Bauer illuminates nature in a heightened and magnified way, bringing materials out of their habitat and into a gallery setting. Her resolve to calibrate a mindful balance between found items and her response to them is always evident. With a consistent restraint expressed in every aspect of her work, she brings to form her affinity for things that are fragile and often overlooked by others. As she explains, “Vulnerability and resilience are central to the making of my work, but they are also at the core of human relationships and our dynamic connection with nature. There is a fine balance in my work between fragility and strength: literally, when it comes to pulling a fine thread through a brittle leaf or a thin, dry piece of wood, but also in a wider context—the tenderness and tension in human connections, the ephemeral yet enduring beauty of nature, which can be found in the smallest detail, vulnerability and resilience that could be transferred to nature as a whole or the stories of individual beings.”
Bauer tightly governs the viewer’s experience, explaining, “My work is an endeavor to slow down the viewer and open eyes to the delicate balance that is inherent in our natural surroundings as well as within the human condition, reflected in our relationships with each other, but also within our environment.” There is nothing ambiguous in these pieces. No detail is random. Every element is purposeful and realized with deliberate energy. While Bauer builds her objects with the skill of a craftsperson, the conceptual foundation eclipses the strength of their fabrication. For her, ideas are important.
Bauer was born in Eichstätt, a small town in Bavaria, Germany, about 100 kilometers north of Munich. Her family lived at the edge of the town, across the road from a wooded area bordered by fields and farmland. These woods were Bauer’s playground, a place where she spent time observing and exploring. When it was time to choose a career, she studied landscape architecture in Freising, near Munich. She worked in this profession for several years before becoming a model maker in London.
While solving problems for clients was both interesting and rewarding, Bauer desired a more personal and self-expressive endeavor. She started taking classes at Camberwell College of Arts, part of the University of the Arts London. There, she began to find and develop her creative identity. All of her past experiences, both professionally and personally, culminated in the sculptures that she began making in art school.

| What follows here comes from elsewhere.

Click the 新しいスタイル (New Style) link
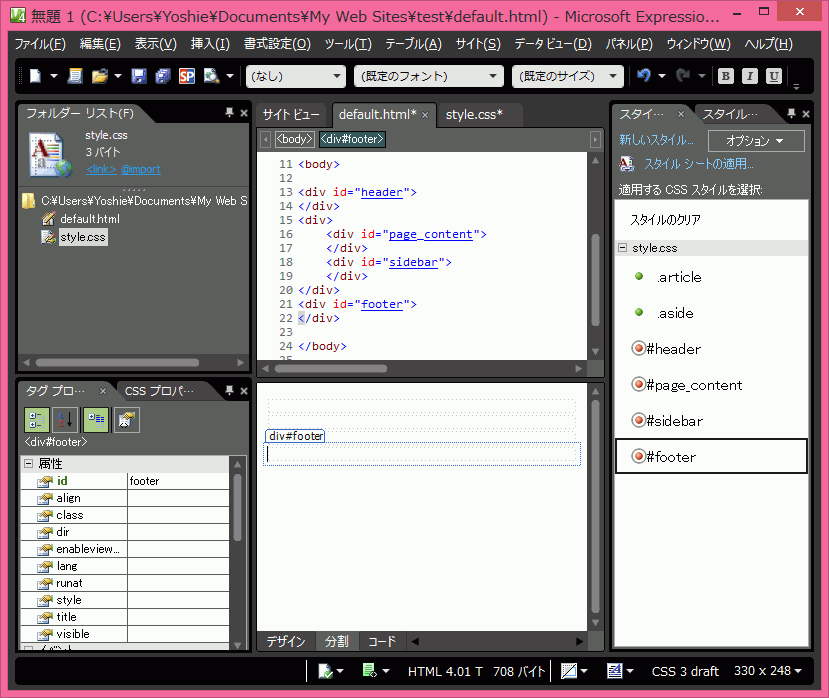Screen dimensions: 829x698 pyautogui.click(x=656, y=141)
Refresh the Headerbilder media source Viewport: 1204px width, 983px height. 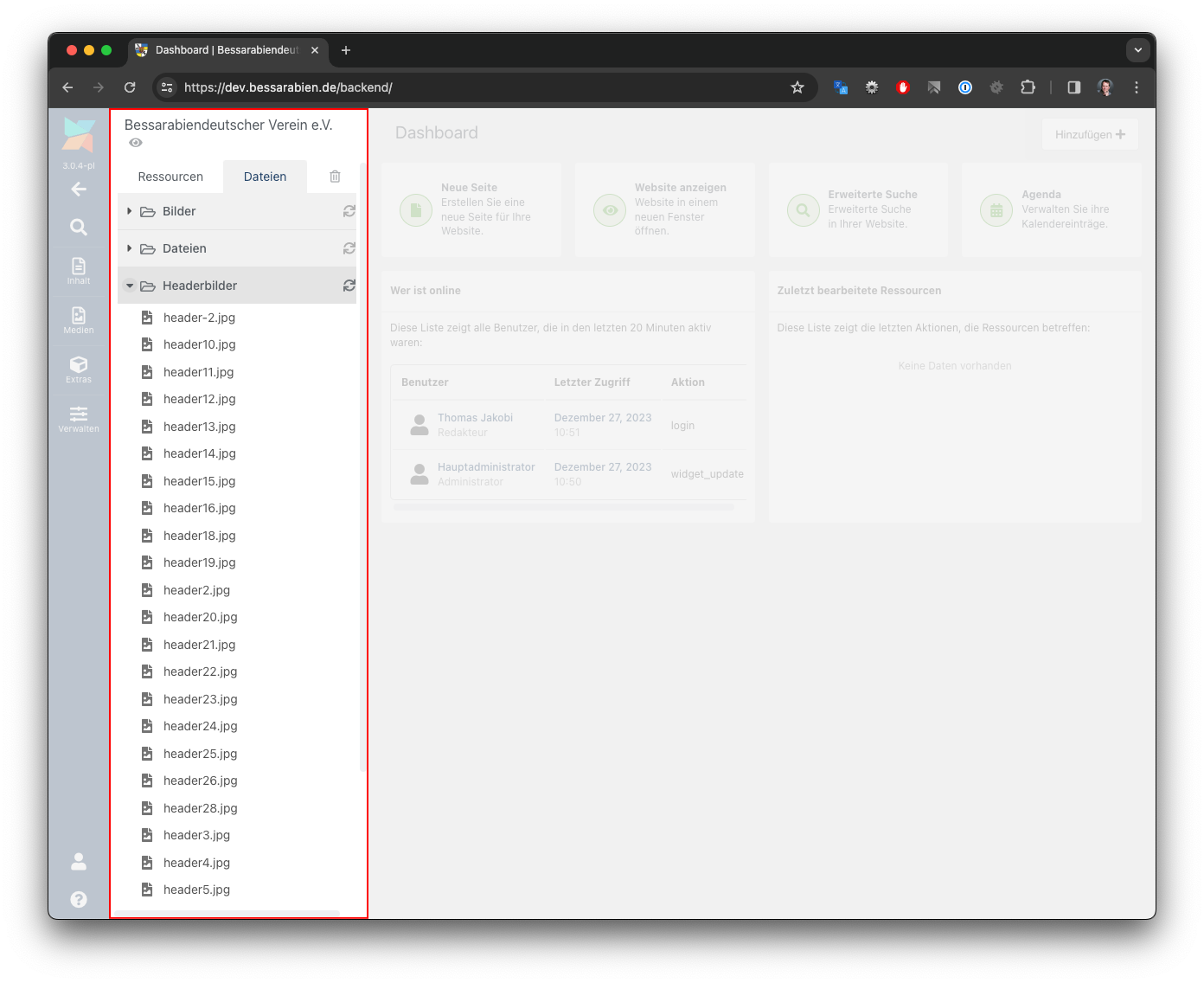(349, 286)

Not long after attending Camberwell, Bauer left London to live in a more rural setting. She settled in Penzance on the southern tip of Cornwall, where she built a life and studio in a setting that, on a daily basis, exposed her to an inspiring environment. Bauer recalls that her “close outdoor connection took a bit of a break in my model making years, when I moved to London in 1996, but when I met my partner, the painter and sculptor Paul Fry, he introduced me to Cornwall, and this amazing part of the U.K. reignited my love for nature.”
Cornwall has always attracted artists. Barbara Hepworth lived in St. Ives, which is not far from Penzance. Naum Gabo, Alfred Wallis, and even Mark Rothko spent time in the area. London’s Tate Gallery has a small museum in Cornwall with an active exhibition schedule. The artists who have been drawn here come for the solitude and for the profound beauty, as well as the dramatic natural light that saturates this southernmost tip of the U.K.

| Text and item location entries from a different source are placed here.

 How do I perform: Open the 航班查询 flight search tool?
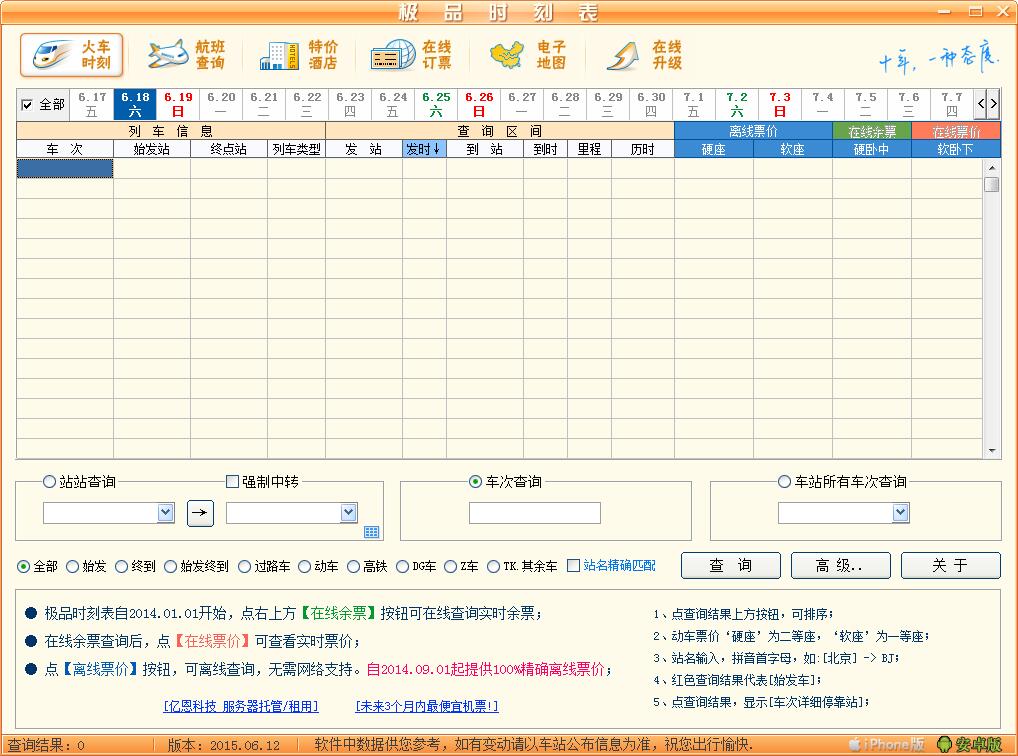click(x=186, y=55)
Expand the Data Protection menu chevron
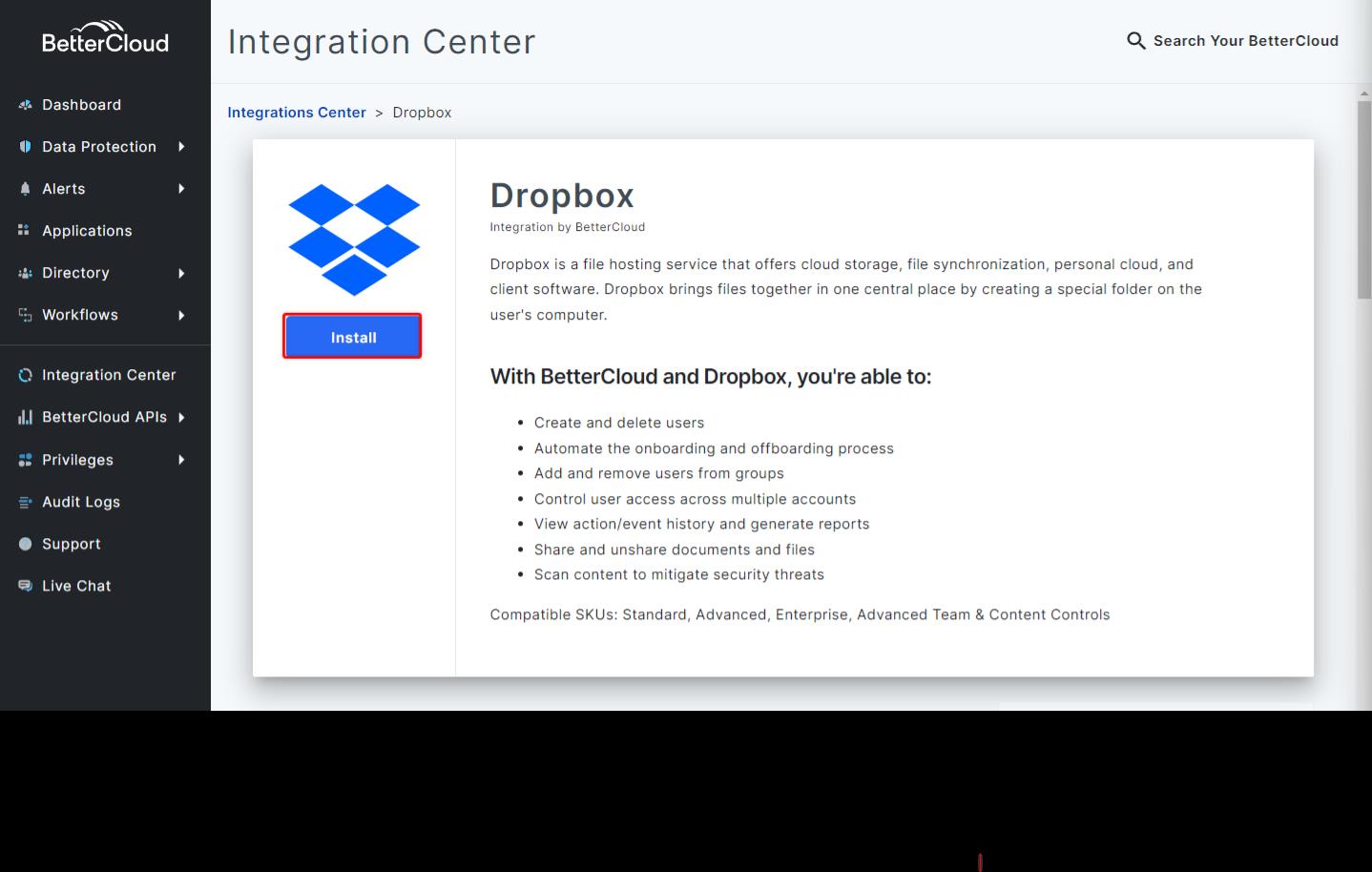This screenshot has width=1372, height=872. pyautogui.click(x=182, y=146)
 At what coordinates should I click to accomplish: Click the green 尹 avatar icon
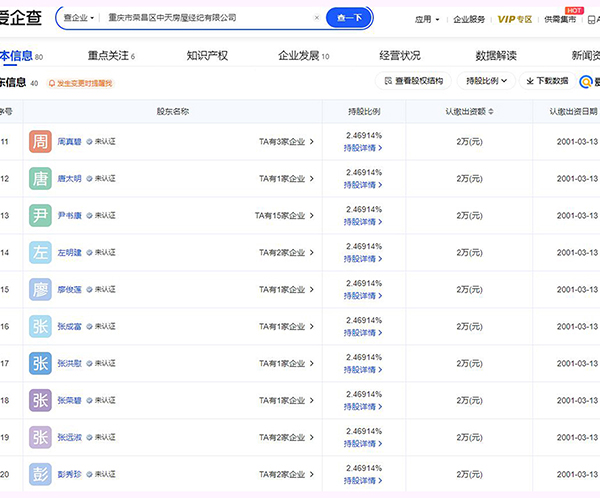40,216
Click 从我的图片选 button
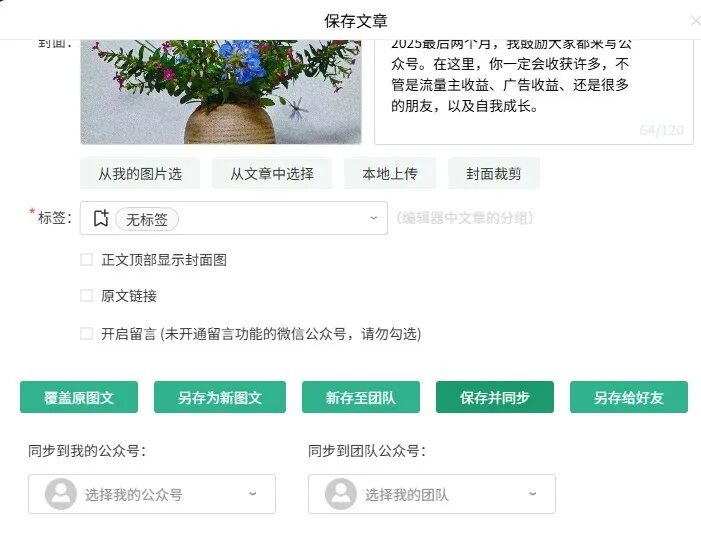 click(x=140, y=173)
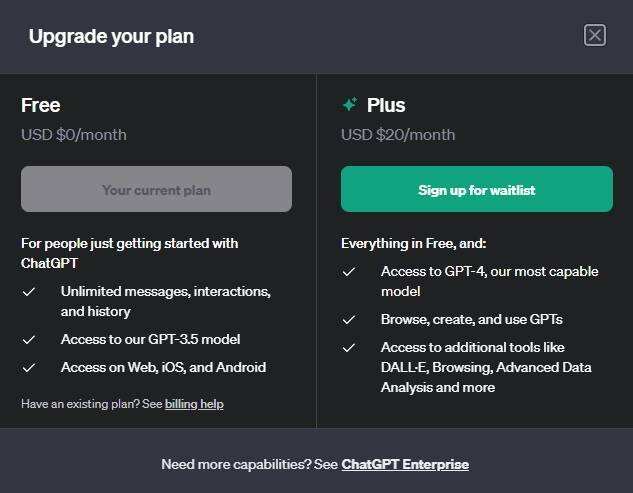
Task: Click checkmark beside DALL·E additional tools feature
Action: tap(349, 348)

In this compelling landscape, Bauer has built an impressive and personal body of work. She explains, “I love the fact that the landscape holds so much emotion for me, from the windswept briskness of the headlands and the soft lines of the almost jungle-like richness of the gardens to the dreamy calmness of leafy woods with little streams in the valleys and the bright expanses of sandy beaches framed with dramatic cliffs. It’s such a varied landscape, and there is always a place to go to and fill the senses whatever the weather. The view of a giant magnolia tree in bloom in bright sunshine can brighten my mind and mood for a long time, and having my hair blown around on the top of a hill surrounded by big granite boulders can have a cleansing and invigorating influence. What I bring back with me into the studio from these times outside all filters into my work.”

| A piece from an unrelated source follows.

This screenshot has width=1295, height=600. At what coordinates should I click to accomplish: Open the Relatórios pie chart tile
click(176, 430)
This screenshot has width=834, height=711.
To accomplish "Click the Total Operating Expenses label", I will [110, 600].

Bauer transforms experience into sculpture, building objects that acknowledge her collaboration with a landscape that quickens her. Like a poet choosing the right word, she carefully selects materials to reveal her
perceptions and emotions. Her works invite attentive viewing and are best approached thoughtfully. Art and the natural world intersect in Bauer’s sculpture, perfectly conceived and meticulously articulated.
Scott Rothstein is an artist and writer based in New Mexico.